# Let $V$ be a vector space. What is quotient space $V/\{0\}$?

How I understand this right now:

$V/\{0\} = \{v + \{0\} | \forall v \in V \}$.

So each coset is, fora any $v \in V$, $v +\{0\} = \{v+0\} = \{v\}$.

So, $V/\{0\}=\{\{v\}|\forall v \in V\}$, which is $\textbf{not}$ the same as $V$ since every element of $V/\{0\}$ is a set containing a single element of $V$. But my textbook says $V/\{0\}=V$.

I have seen the complement problem, Why isn't the quotient space $V/V = \{ V \}$?

but I'm still not understanding something...

The map $v\rightarrow\{v\}$ is isomorphic as vector spaces: $\{v\}+\{w\}=\{v+w\}$, $k\{v\}=\{kv\}$, and if $\{v\}=\{0\}$, then $v=0$.

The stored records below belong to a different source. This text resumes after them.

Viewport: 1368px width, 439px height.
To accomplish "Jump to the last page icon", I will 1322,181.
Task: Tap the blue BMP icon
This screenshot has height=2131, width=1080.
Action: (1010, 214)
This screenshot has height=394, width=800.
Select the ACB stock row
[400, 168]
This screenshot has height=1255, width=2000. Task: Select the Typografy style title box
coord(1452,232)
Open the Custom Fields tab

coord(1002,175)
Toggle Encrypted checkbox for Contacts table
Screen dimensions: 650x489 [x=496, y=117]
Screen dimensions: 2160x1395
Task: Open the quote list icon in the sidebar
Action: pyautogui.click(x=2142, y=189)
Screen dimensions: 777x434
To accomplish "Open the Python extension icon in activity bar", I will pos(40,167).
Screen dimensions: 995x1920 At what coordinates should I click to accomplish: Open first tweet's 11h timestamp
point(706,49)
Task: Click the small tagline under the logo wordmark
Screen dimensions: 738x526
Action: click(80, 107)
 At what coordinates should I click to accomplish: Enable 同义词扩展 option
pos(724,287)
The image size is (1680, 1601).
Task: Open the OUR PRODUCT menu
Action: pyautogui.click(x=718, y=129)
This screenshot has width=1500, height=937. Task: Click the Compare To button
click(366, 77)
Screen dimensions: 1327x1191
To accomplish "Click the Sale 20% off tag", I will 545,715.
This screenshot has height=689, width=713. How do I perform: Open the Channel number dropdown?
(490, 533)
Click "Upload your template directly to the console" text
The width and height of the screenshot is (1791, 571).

So we identify $V$ and $V/\{0\}$.

• Thanks for making it so explicit!
– llll
Feb 20 '18 at 7:01

Well! Your book uses abuse of language, it's obviously unequal but since it is Isomorphic then we can say they are same structurally. Hope it works

• Okay, that makes sense. Thank you!